I was bossing them around some. Probably not as much as I should have though. I had a couple group shots after the reception that I did not post. They were trying to tell me how to shoot them and I had to break out the line, "I'm the photographer and not you. Now group togther, smile and let me do my job." No one else try to tell me what to do after that.


----------



## jowensphoto (Feb 6, 2012)

DiskoJoe said:


> I was bossing them around some. Probably not as much as I should have though. I had a couple group shots after the reception that I did not post. They were trying to tell me how to shoot them and I had to break out the line, "I'm the photographer and not you. Now group togther, smile and let me do my job." No one else try to tell me what to do after that.

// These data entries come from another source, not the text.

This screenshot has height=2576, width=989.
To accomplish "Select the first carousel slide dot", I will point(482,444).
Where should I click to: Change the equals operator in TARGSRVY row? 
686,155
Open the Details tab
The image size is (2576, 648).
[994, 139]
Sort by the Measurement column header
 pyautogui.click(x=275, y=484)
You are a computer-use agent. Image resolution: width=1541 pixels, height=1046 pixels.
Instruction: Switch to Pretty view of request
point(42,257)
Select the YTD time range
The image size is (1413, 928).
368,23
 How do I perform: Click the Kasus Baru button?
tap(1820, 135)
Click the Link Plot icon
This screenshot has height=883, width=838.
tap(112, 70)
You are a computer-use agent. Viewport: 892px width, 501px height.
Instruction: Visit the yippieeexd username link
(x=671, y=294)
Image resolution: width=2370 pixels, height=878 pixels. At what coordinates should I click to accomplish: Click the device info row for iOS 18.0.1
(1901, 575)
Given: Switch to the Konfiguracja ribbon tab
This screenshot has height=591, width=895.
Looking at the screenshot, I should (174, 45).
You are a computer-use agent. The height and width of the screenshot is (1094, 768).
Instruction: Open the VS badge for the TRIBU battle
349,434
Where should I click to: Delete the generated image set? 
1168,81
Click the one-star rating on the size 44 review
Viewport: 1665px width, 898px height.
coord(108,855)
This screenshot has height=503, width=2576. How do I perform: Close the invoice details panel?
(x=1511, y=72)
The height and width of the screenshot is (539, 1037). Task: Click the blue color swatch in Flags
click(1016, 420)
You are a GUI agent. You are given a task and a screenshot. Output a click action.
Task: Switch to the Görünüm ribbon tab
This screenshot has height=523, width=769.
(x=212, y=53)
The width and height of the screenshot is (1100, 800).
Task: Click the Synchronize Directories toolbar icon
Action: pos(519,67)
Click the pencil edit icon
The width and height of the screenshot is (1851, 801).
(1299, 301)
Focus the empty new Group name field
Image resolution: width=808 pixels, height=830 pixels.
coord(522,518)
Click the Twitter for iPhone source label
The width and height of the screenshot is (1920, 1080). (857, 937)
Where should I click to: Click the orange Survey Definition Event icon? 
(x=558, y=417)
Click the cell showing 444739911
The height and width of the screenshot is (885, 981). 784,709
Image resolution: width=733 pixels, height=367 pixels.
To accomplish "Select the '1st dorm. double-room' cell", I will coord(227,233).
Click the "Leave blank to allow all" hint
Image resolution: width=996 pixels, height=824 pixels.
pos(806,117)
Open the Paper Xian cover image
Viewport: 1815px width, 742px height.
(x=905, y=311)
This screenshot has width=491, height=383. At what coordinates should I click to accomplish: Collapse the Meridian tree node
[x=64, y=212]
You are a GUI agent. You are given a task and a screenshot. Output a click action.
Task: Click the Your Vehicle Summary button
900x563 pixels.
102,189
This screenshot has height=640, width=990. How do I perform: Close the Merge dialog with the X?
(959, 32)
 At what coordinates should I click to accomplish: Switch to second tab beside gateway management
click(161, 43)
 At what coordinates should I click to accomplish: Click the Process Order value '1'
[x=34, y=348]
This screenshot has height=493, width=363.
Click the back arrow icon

Way to take control! That's one of my "issues" lol


----------



## DiskoJoe (Feb 6, 2012)

jowensphoto said:


> DiskoJoe said:
> 
> 
> > I was bossing them around some. Probably not as much as I should have though. I had a couple group shots after the reception that I did not post. They were trying to tell me how to shoot them and I had to break out the line, "I'm the photographer and not you. Now group togther, smile and let me do my job." No one else try to tell me what to do after that.
> ...



Schwetty makes a good point. They hired you for a reason. Dont let them forget that.


----------



## Trever1t (Feb 6, 2012)

#11 is the winner for me, it's lacking a bit of contrast but the fact she put the ring on his wrong hand is classic. 


Keep shootin'.


----------



## DiskoJoe (Feb 6, 2012)

Trever1t said:


> #11 is the winner for me, it's lacking a bit of contrast but the fact she put the ring on his wrong hand is classic.
> 
> 
> Keep shootin'.



We had a good laugh about that one. But in the end it really didnt matter. Everyone was so happy for them.


----------



## CCericola (Feb 6, 2012)

Shooting portrait v horizontal was a challange for me at first because I had started in film on a hassy with a square crop. There was an entirely new train of thought when cropping in the camera going from a 6x6 to a 50D then to a 5D.


----------



## DiskoJoe (Feb 6, 2012)

CCericola said:


> Shooting portrait v horizontal was a challange for me at first because I had started in film on a hassy with a square crop. There was an entirely new train of thought when cropping in the camera going from a 6x6 to a 50D then to a 5D.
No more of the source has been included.